To that end, it is good to see guardrails accompanying the new capability. Android Halo surfaces agent activity in a phone status bar so one always knows what Spark is doing. And the Agents Payment Protocol acts as a sandboxed payment system, constraining what AI agents can spend on your behalf.
Googlebooks: Finally on an Android stack
The big hardware announcement from The Android Show in the prior week was the Googlebook — Google’s new premium laptop category that finally merges Android and ChromeOS into a single platform. Launch partners include Acer, ASUS, Dell, HP, and Lenovo, with devices expected in fall 2026, powered by Qualcomm, MediaTek, and Intel processors. Every Googlebook also sports a glowbar on the lid as a physical differentiator, and we covered Googlebooks in detail in our full client brief.
Googlebooks run on what the industry has known internally under the code name Project Aluminium. While Google hasn’t given the OS an official external name yet, it runs on an Android stack that allows for better unification with other devices like phones, which has been eagerly awaited. Features like Magic Pointer and Create My Widget seem more like novelties; we were hoping to see more unveiled at Google I/O the following week, but Googlebooks were not covered much there. Nonetheless, the big question is where Chromebooks go from here.
Chromebooks aren’t going anywhere, with support confirmed through at least 2034 and a continuing focus on the browser and education markets. IDC data shows ChromeOS at roughly 9% of global notebook shipments in 2025, with about three-quarters of those units in education, a segment that won’t migrate overnight. Even though Googlebooks will eventually succeed Chromebooks, that means that this premium positioning will change over time if it is still going after the low-end education segment.

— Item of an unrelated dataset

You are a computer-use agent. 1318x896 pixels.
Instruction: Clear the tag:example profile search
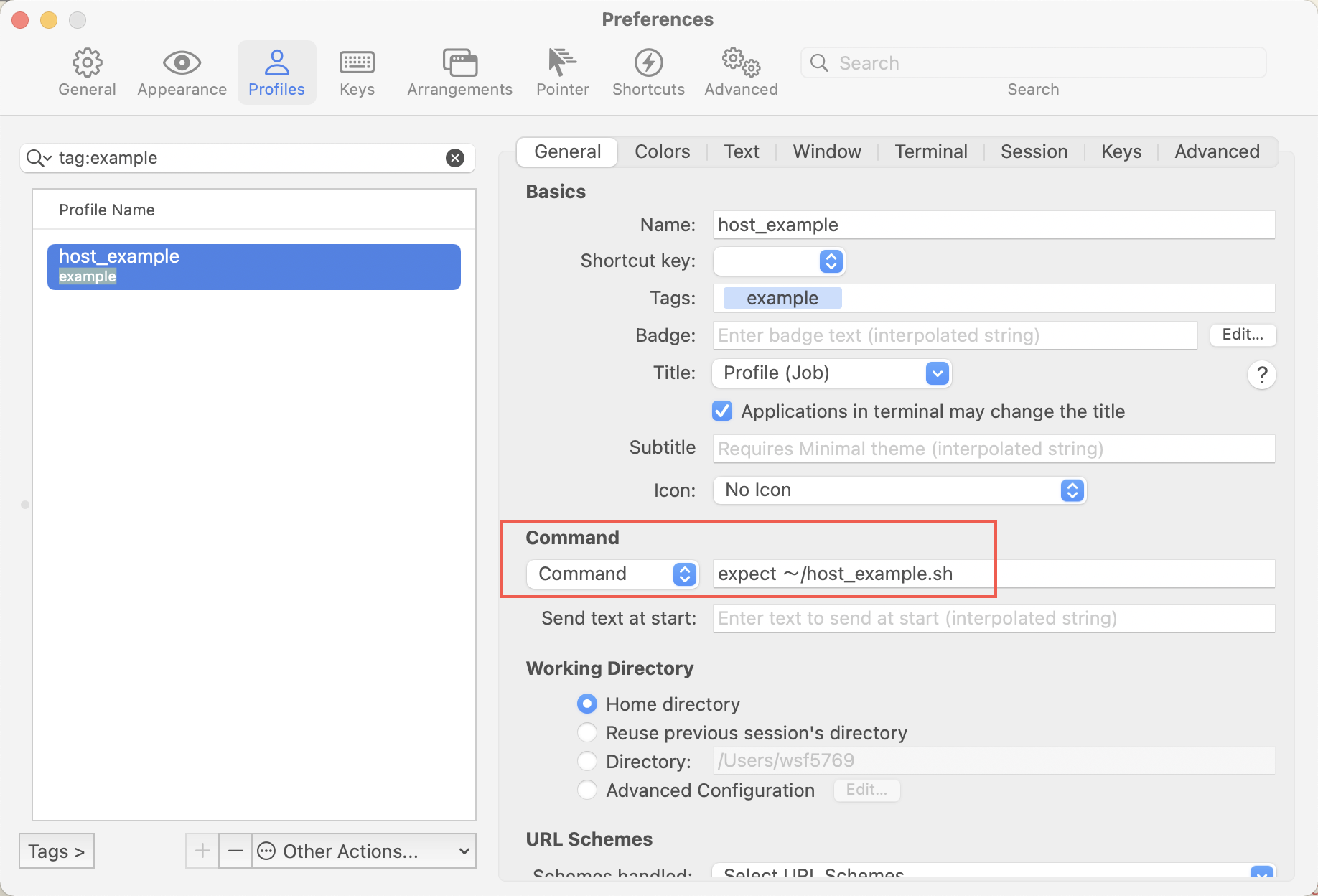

On that note, there is a generational angle that is worth noting: the Chromebook generation is entering the workforce. Kids who spent their school years on ChromeOS are now professionals with disposable income and deep-rooted familiarity with the Google ecosystem. For them, a Googlebook can be a natural upgrade to the OS they already know, now layered with Gemini’s agentic capabilities that help shift users from web-based workflows to task-based ones.
Gemini Intelligence on Android 17: AI that actually does things
Central to Android 17 is a set of Gemini Intelligence capabilities that shift the AI from an assistant to an agent: booking concert tickets, completing travel forms using passport photos, and adding textbooks to a shopping cart across websites. Google calls this agentic task execution, and it represents a meaningful step forward from the prompt-and-respond model most users are accustomed to.

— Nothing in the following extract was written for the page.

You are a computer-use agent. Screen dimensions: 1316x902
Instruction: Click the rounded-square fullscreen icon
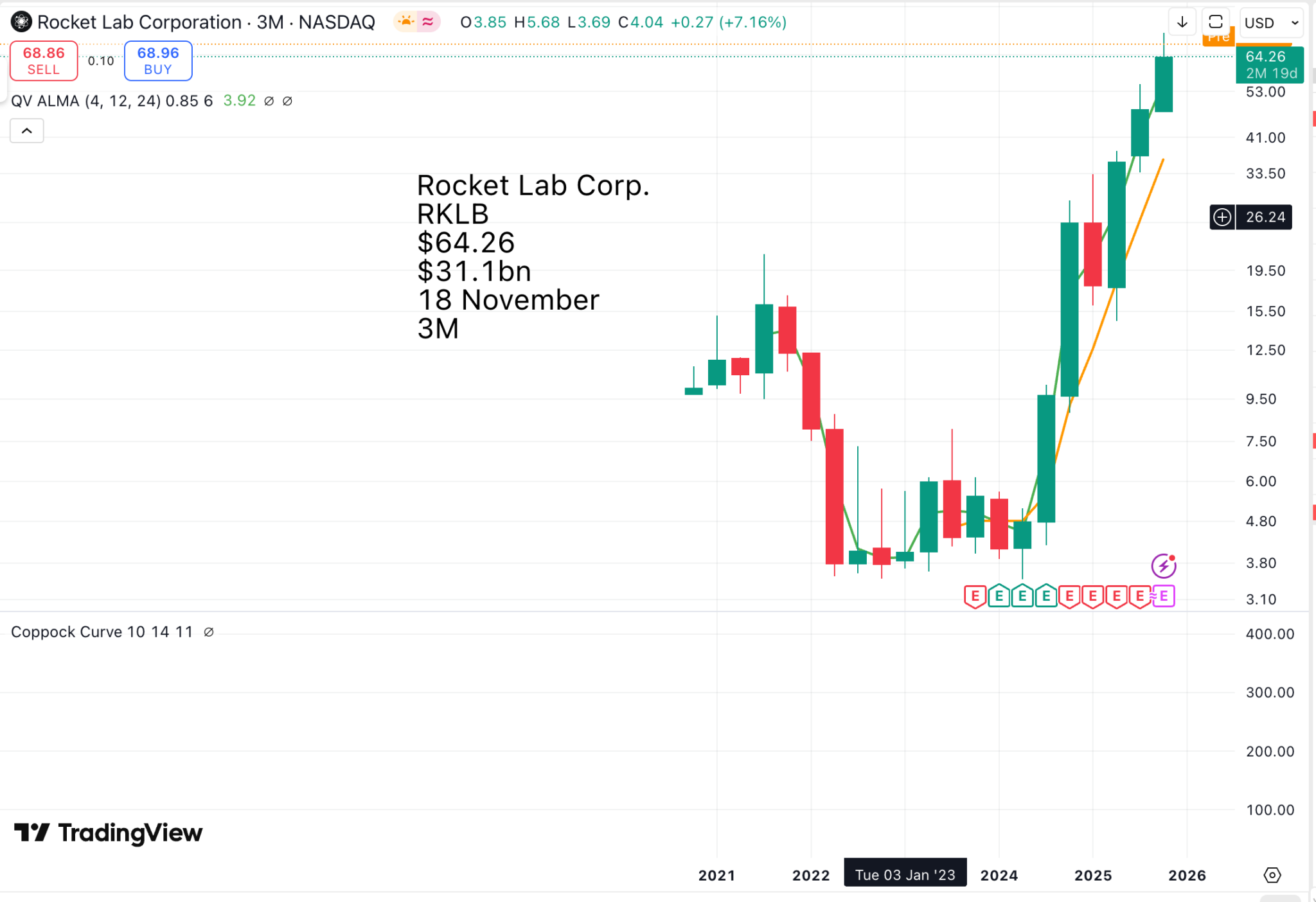(1215, 22)
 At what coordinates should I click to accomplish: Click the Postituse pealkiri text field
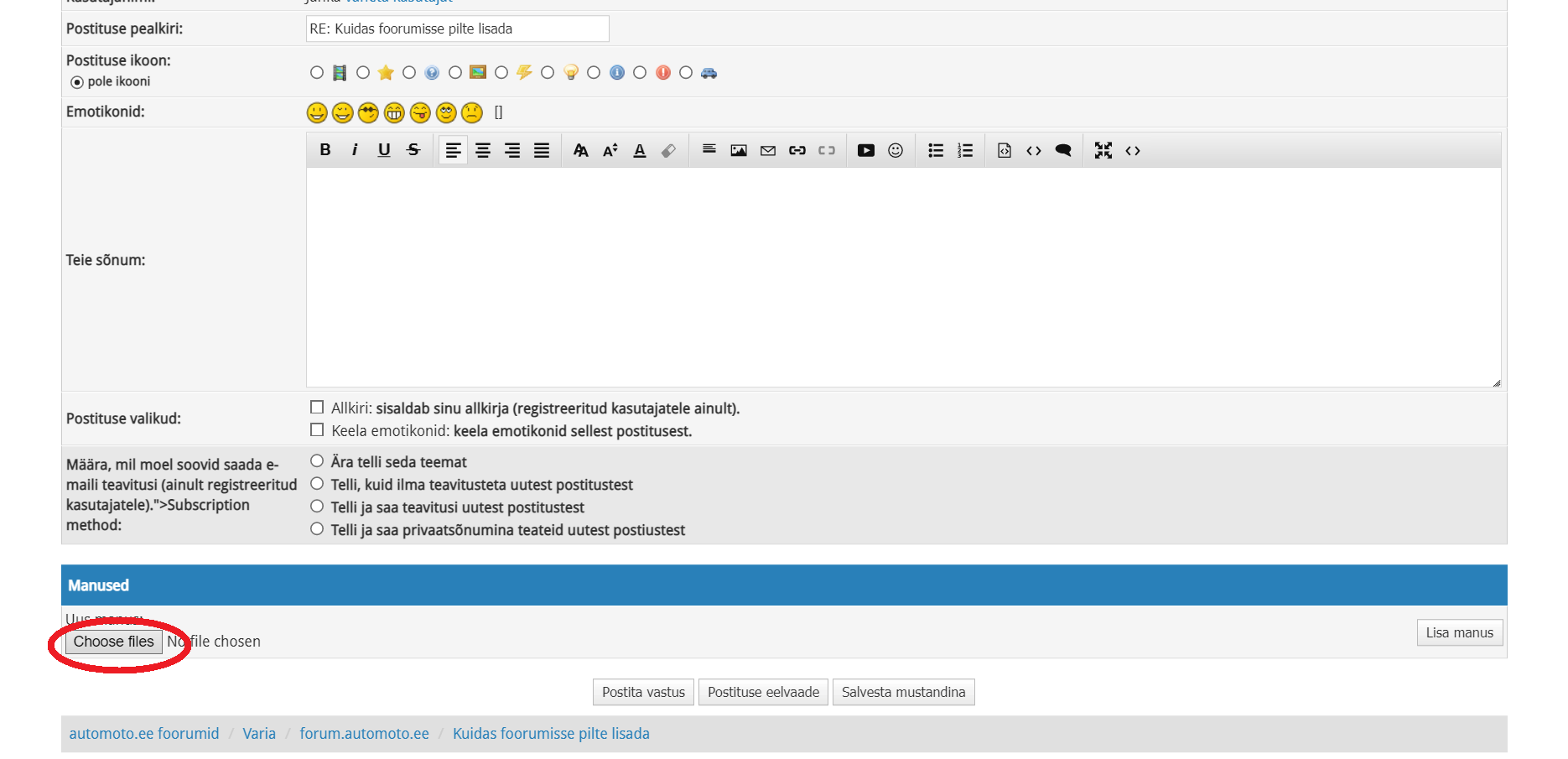click(457, 29)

A few features stand out. Rambler converts messy, natural speech into clean text with multilingual support, reflecting Google’s decades of language data from Search, Maps, and Assistant. Create My Widget extends to phones and watches, letting users define exactly which information they want surfaced, something off-the-shelf widgets have never done well. And an overhauled iOS-to-Android switching experience covering passwords, photos, apps, contacts, and home screen layout signals that Google believes Gemini Intelligence is now compelling enough to make the migration worthwhile for iPhone users.
The trust question looms large, however. Letting an AI access passport data, financial accounts, and personal apps requires a level of user confidence that Google hasn’t yet fully earned. How Google handles transparency and oversight around these agentic features will be as important as the features themselves.